Credit: courtesy Broadway in Chicago

Gloria Estefan’s got one. So do the Four Seasons. Carole King’s got a
really good one. Even Motown’s got one, and that’s a record company. I
guess Cher figured it was her turn for a biographical Broadway
musical—though I don’t understand why, since she was never all that
interesting or good, and she doesn’t qualify as a phenomenon except insofar
as she’s been able to parlay her not-that-goodness into a remarkably
durable career. A seemingly endless one too.

Go and figure. I remember Cher’s first public incarnation, as half of Sonny
& Cher, wearing animal pelts and singing really stupid songs like “I
Got You Babe” (sample lyric: “there ain’t no hill or mountain we can’t
climb”)—bad enough to become the symbol of Bill Murray’s hell inGroundhog Day. They were like that trendsetter in A Hard Day’s Night about whom George says, “She a drag—a
well-known drag. We turn the sound down on her and say rude things.”

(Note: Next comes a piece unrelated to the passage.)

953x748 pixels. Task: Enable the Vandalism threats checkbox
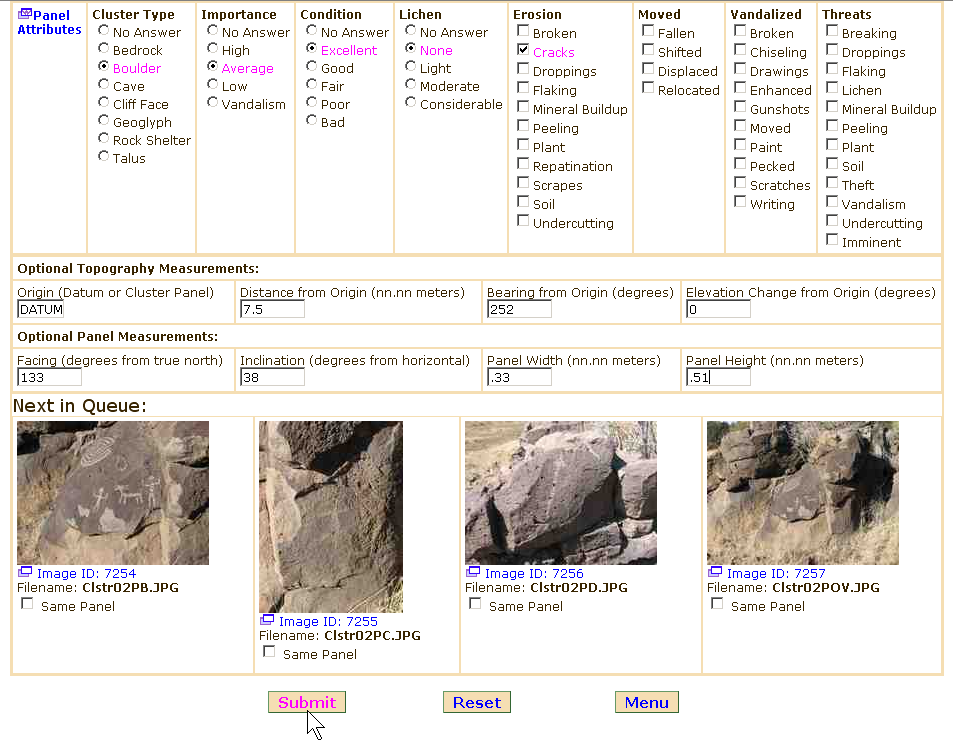click(832, 202)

Written by Rick Elice, who also gave the Four Seasons their bio-musical, The Cher Show makes a sly subtext of the diva’s triumph over
talent. We hear her mother tell her it doesn’t matter whether she can do
anything because she’s “special.” Elice devotes a whole production
number—the highlight of the show—to the flamboyant Bob Mackie gowns that
were the real stars of her weekly TV shows and the probable source of her
popularity as a sort of female drag queen. Tellingly, there aren’t enough
decent Cher hits to fill out the jukebox score. I mean, if “Bang Bang (He
Shot Me Down)” has to serve as a recurring motif, you’re in trouble.

The cast is strong—especially Michael Berresse as Mackie and Micaela
Diamond as the youngest of the multiple Chers. But when this thing goes to
Broadway, the Carole King show, Beautiful, will be playing nearby.